The data START
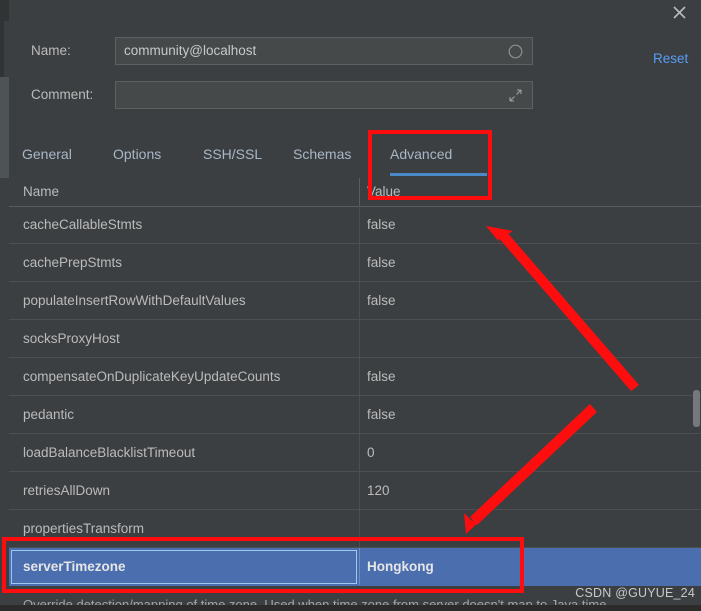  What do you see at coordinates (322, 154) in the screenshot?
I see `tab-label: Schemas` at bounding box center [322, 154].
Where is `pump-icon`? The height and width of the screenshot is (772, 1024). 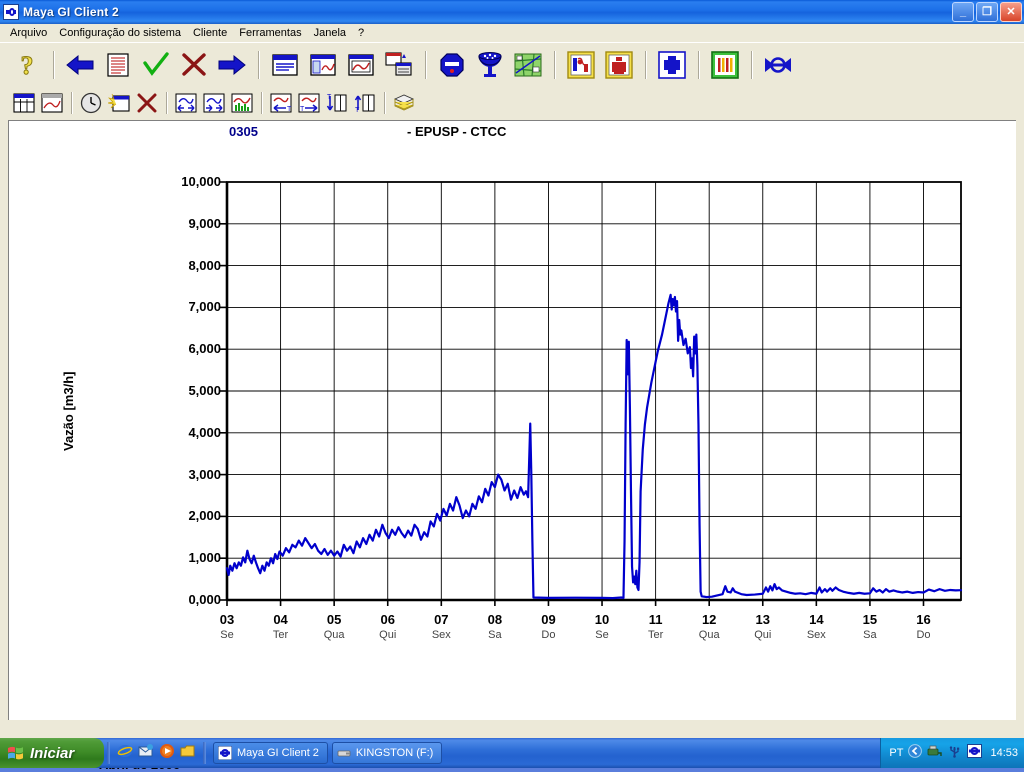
The data END
The data START
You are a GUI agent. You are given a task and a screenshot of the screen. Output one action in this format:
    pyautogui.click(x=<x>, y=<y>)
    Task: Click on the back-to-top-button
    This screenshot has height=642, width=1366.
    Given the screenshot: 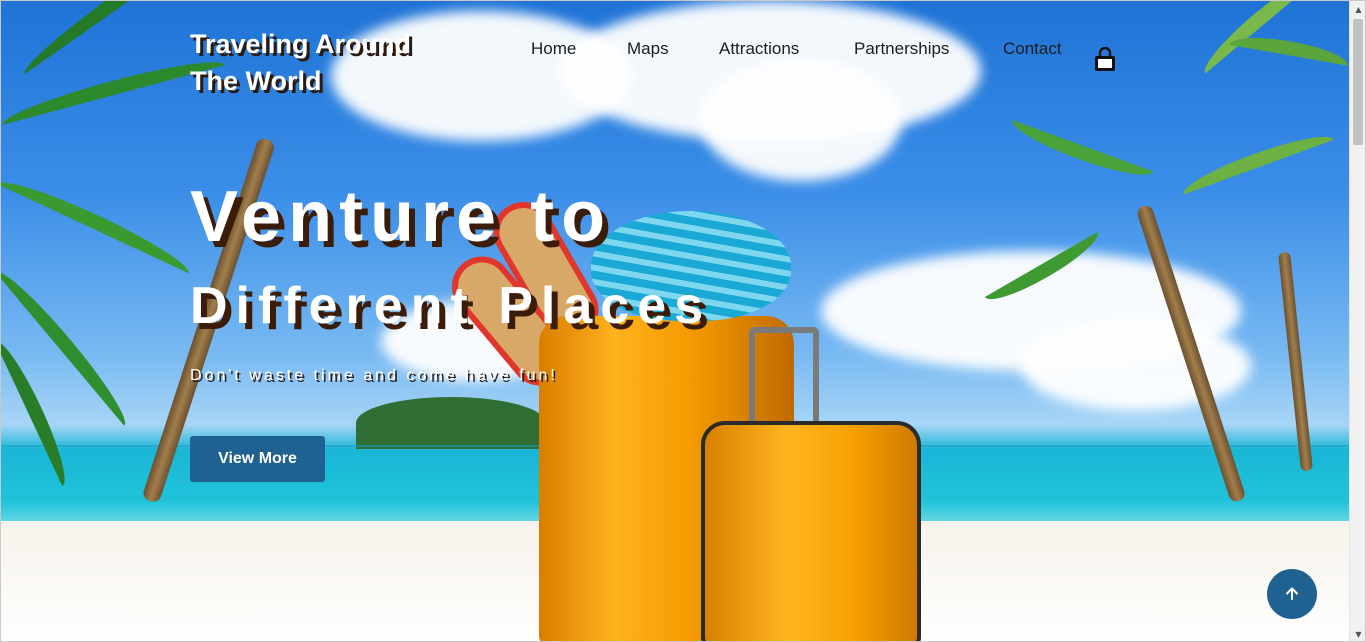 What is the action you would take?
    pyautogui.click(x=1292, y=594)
The data END
The data START
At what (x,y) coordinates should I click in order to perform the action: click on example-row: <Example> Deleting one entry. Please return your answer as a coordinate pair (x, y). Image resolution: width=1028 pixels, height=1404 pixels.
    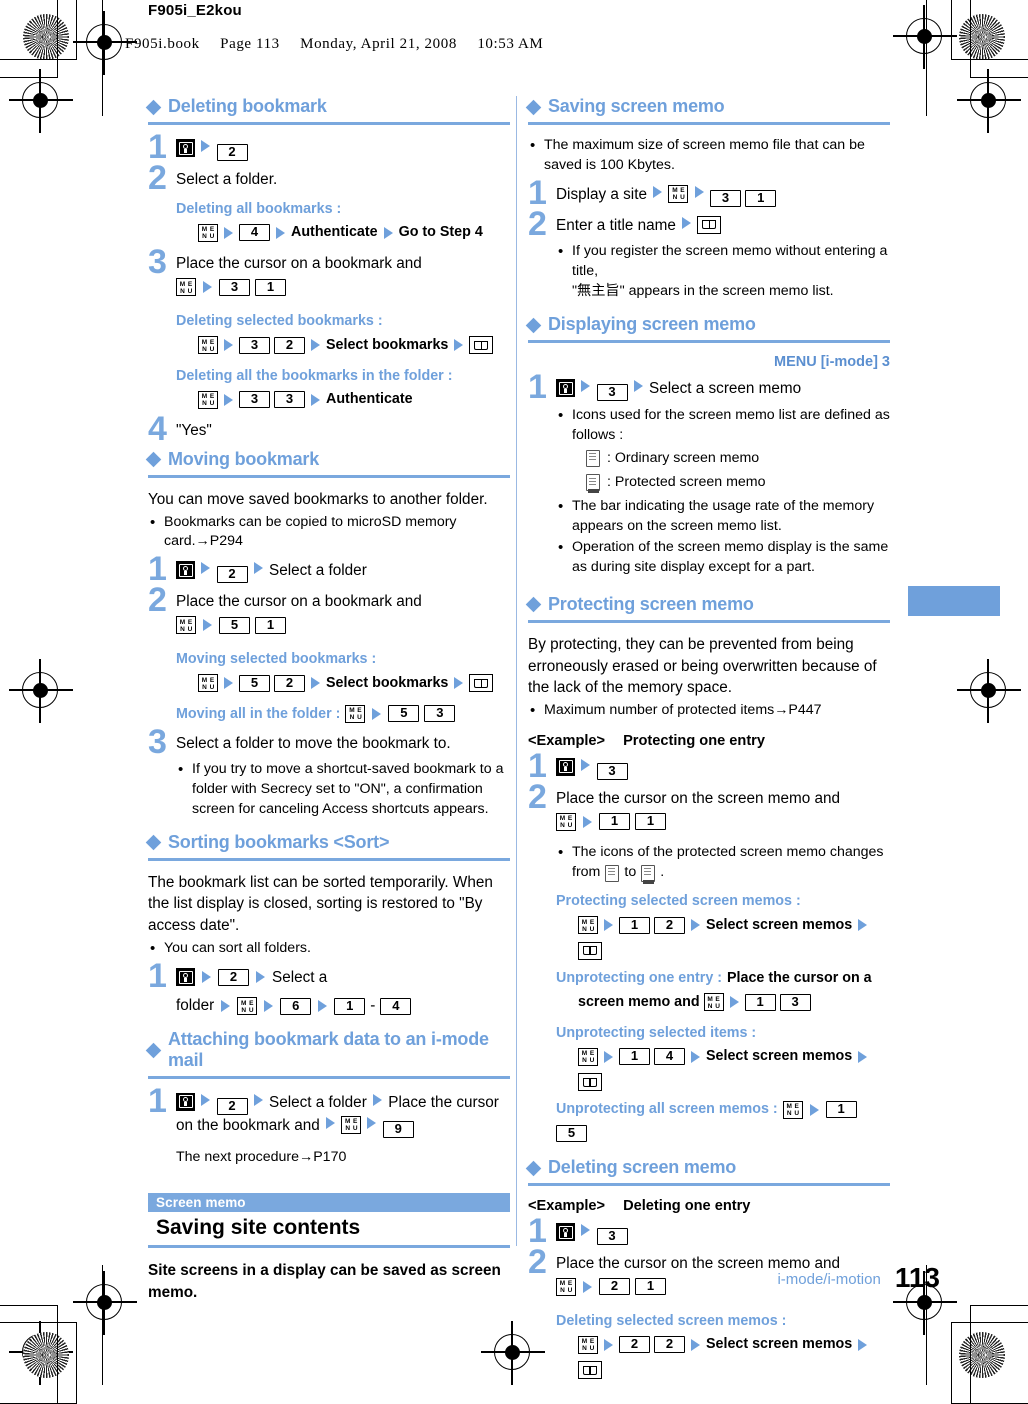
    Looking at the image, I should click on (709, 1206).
The data END
What to produce: Can you rewrite the entries between the line holding "What do you" and the line holding "is (772, 1024).", inclusive, with "pump-icon" changed to "filter-icon" and everything else kept the same, leaving out the pictures?

Exercise answer:
  What do you see at coordinates (322, 154) in the screenshot?
I see `tab-label: Schemas` at bounding box center [322, 154].
Where is `filter-icon`? The height and width of the screenshot is (772, 1024). 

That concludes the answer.